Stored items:
────

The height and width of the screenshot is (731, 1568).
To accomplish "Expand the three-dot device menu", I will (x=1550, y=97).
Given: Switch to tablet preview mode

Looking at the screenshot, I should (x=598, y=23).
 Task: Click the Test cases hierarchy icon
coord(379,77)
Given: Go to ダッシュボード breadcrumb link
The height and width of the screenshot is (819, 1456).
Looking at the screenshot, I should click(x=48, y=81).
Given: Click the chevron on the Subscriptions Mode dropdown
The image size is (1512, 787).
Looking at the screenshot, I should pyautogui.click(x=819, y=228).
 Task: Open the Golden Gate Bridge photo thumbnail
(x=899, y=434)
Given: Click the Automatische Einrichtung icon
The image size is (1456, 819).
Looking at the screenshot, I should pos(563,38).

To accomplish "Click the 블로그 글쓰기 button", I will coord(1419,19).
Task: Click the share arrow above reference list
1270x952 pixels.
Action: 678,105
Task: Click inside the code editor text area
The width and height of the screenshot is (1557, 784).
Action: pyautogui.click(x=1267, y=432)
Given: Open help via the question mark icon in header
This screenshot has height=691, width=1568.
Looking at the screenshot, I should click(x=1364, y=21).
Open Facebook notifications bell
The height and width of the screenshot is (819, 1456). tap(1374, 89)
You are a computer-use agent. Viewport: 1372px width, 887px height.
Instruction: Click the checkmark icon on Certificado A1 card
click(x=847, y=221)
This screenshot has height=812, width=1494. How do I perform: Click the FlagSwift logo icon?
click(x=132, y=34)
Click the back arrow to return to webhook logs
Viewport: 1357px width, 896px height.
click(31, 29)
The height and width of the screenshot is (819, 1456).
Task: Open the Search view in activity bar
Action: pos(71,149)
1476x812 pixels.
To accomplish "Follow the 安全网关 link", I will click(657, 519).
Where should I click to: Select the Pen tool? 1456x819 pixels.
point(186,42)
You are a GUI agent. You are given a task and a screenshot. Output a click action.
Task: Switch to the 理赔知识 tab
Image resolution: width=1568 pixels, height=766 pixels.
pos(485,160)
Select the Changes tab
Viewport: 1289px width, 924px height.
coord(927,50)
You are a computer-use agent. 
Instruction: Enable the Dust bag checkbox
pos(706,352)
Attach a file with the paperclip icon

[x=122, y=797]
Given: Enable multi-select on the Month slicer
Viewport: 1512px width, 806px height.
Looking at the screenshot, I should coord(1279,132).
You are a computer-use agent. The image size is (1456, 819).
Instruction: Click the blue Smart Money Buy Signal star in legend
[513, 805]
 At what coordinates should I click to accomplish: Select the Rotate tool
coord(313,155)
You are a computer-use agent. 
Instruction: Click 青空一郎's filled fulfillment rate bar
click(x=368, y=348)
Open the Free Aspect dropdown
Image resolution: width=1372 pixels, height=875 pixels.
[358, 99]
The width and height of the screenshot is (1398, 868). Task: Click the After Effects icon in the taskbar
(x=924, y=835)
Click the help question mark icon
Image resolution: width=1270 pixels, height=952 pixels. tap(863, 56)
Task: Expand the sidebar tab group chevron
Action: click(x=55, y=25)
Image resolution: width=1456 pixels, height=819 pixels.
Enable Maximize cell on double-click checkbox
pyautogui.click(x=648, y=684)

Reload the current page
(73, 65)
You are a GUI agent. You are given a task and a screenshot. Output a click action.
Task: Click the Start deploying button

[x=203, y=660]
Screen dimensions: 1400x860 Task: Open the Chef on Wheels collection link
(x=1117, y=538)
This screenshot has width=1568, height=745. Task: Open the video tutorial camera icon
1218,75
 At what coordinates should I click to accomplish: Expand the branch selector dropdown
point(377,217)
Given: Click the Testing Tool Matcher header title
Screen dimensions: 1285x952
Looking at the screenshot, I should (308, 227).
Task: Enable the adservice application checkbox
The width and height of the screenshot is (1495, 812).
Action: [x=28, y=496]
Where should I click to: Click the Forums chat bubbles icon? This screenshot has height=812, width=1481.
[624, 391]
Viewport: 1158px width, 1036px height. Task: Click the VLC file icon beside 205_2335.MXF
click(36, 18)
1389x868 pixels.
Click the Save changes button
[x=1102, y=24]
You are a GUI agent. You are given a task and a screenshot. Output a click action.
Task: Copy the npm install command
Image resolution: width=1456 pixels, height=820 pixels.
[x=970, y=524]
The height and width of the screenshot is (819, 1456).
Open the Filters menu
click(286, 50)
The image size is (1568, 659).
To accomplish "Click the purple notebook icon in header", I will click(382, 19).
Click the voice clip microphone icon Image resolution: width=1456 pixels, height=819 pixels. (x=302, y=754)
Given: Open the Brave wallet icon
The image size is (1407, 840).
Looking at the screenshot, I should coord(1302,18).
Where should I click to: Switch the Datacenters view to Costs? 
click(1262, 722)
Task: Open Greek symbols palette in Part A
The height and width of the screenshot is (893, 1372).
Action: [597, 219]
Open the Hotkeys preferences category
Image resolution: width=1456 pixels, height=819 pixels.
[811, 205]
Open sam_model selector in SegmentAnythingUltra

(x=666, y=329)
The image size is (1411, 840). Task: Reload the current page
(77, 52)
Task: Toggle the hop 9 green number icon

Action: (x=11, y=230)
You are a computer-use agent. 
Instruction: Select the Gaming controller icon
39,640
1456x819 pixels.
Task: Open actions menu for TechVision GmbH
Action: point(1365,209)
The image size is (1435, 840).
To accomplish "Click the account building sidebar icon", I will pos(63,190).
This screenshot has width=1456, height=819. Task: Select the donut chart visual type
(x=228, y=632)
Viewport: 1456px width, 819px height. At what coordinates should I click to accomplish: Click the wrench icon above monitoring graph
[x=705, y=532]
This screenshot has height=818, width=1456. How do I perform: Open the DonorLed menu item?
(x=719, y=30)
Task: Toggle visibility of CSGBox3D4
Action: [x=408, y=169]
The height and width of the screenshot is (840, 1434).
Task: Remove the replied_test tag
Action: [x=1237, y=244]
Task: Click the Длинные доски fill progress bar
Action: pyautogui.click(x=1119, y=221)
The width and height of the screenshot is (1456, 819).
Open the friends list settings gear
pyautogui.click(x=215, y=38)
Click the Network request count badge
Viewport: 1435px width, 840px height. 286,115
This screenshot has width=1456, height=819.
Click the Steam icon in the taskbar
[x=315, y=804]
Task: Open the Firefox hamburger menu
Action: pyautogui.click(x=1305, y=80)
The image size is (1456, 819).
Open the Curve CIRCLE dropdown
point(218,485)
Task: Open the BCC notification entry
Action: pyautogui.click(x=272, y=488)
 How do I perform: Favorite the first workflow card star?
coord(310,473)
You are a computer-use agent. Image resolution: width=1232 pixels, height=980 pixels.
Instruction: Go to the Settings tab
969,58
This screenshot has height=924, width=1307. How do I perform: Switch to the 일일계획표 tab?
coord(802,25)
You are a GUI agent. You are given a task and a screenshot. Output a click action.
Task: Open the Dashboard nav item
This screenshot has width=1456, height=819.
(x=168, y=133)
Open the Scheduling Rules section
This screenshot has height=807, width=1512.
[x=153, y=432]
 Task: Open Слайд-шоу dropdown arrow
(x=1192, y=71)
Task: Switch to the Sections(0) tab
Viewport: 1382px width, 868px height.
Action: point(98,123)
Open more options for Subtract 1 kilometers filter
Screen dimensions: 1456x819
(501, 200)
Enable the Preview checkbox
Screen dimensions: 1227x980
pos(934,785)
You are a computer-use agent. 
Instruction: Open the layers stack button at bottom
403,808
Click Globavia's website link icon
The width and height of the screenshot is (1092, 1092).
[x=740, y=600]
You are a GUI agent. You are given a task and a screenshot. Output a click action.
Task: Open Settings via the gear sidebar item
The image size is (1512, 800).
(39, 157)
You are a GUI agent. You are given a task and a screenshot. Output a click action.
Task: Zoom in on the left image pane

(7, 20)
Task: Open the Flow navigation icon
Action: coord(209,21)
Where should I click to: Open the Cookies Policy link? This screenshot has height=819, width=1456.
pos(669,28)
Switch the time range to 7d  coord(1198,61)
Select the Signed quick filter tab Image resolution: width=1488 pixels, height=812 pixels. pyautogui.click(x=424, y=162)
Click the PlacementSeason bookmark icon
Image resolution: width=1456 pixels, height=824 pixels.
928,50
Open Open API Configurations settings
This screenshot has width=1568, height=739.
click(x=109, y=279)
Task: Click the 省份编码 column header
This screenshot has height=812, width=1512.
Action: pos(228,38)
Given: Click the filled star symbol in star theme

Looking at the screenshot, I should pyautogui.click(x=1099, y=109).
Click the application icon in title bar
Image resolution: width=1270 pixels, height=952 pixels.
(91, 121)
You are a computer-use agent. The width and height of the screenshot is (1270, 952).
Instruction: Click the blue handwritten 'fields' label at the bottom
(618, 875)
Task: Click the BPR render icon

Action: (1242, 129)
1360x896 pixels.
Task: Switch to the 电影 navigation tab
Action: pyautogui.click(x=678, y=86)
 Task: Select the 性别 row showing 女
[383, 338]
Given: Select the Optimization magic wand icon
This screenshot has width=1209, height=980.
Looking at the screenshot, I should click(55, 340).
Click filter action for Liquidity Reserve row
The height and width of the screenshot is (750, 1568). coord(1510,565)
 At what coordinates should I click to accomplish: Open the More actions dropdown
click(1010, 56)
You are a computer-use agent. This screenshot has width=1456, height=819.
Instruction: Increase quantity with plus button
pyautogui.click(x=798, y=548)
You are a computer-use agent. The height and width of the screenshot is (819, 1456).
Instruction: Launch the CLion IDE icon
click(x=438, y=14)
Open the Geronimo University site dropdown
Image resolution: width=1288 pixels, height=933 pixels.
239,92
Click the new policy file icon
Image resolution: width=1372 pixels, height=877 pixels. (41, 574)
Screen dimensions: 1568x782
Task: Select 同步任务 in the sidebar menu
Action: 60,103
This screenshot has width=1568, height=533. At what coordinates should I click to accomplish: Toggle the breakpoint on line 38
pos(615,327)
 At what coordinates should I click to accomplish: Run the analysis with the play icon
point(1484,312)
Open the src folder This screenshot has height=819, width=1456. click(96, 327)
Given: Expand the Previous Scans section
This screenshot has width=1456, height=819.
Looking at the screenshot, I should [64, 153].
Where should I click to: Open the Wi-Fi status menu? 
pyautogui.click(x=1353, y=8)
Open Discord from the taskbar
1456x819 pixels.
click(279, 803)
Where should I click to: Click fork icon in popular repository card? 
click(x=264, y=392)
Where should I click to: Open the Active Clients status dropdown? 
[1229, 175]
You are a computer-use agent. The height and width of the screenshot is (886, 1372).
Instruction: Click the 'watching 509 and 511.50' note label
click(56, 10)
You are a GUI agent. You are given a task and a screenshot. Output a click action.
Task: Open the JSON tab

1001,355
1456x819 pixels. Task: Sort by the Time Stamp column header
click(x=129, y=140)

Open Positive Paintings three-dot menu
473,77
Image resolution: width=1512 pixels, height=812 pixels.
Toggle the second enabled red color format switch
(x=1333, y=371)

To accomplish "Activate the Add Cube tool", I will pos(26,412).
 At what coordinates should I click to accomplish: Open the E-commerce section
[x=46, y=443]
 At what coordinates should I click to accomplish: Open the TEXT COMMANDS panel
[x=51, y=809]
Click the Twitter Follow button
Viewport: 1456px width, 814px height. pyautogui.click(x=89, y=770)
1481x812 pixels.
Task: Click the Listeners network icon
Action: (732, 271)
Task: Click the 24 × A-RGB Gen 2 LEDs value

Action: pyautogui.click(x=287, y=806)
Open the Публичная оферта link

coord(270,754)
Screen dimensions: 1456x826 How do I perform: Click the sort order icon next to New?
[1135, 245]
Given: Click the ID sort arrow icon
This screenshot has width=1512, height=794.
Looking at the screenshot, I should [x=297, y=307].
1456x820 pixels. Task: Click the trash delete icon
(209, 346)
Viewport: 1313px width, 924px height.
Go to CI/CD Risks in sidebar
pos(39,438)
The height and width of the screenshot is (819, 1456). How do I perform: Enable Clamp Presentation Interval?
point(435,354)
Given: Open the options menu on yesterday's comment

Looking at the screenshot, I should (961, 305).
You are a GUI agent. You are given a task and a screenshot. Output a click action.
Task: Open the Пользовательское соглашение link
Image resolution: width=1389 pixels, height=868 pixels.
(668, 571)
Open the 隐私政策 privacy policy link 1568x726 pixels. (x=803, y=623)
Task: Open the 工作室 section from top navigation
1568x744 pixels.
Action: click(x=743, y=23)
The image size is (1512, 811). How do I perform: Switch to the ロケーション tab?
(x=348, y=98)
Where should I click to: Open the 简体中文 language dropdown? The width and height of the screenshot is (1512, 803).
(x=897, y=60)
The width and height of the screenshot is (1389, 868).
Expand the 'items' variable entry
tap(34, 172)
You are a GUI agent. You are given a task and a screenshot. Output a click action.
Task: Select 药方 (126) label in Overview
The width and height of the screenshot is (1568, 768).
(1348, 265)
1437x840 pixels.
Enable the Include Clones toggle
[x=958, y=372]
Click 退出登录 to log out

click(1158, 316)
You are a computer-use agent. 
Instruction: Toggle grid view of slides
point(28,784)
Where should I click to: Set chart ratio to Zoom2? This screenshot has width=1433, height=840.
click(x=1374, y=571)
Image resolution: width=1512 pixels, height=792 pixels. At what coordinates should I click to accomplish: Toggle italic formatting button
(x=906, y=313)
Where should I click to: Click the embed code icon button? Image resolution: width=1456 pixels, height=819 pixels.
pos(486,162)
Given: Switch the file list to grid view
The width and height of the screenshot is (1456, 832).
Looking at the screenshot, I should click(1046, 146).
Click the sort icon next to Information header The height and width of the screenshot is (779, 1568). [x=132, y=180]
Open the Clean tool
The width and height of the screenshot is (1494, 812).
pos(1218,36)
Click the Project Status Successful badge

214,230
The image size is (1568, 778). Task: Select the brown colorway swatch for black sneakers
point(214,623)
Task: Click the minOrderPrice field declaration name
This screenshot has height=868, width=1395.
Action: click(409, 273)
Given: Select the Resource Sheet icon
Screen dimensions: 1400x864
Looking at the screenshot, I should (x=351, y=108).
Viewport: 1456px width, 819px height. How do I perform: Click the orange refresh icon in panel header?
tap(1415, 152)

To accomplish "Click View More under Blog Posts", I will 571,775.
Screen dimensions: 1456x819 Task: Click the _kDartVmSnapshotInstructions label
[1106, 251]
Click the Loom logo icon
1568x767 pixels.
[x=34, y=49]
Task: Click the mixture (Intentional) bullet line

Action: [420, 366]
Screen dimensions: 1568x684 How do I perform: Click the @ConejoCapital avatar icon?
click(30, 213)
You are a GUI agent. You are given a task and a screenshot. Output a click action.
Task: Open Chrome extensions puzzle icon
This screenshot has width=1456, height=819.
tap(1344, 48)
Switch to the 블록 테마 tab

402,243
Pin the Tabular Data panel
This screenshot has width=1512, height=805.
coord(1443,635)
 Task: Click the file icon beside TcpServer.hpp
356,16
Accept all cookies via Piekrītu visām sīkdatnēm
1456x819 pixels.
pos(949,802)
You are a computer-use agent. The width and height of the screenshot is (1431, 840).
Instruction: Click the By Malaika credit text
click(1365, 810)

────

◆ **What to do**
Take the lines above from the one containing "The image size is (1407, 840)." down to the one containing "Task: Open Greek symbols palette in Part A", and transcribe them exactly, both ends included.

◆ **Result for this task**
The image size is (1407, 840).
Looking at the screenshot, I should coord(1302,18).
Where should I click to: Switch the Datacenters view to Costs? 
click(1262, 722)
Task: Open Greek symbols palette in Part A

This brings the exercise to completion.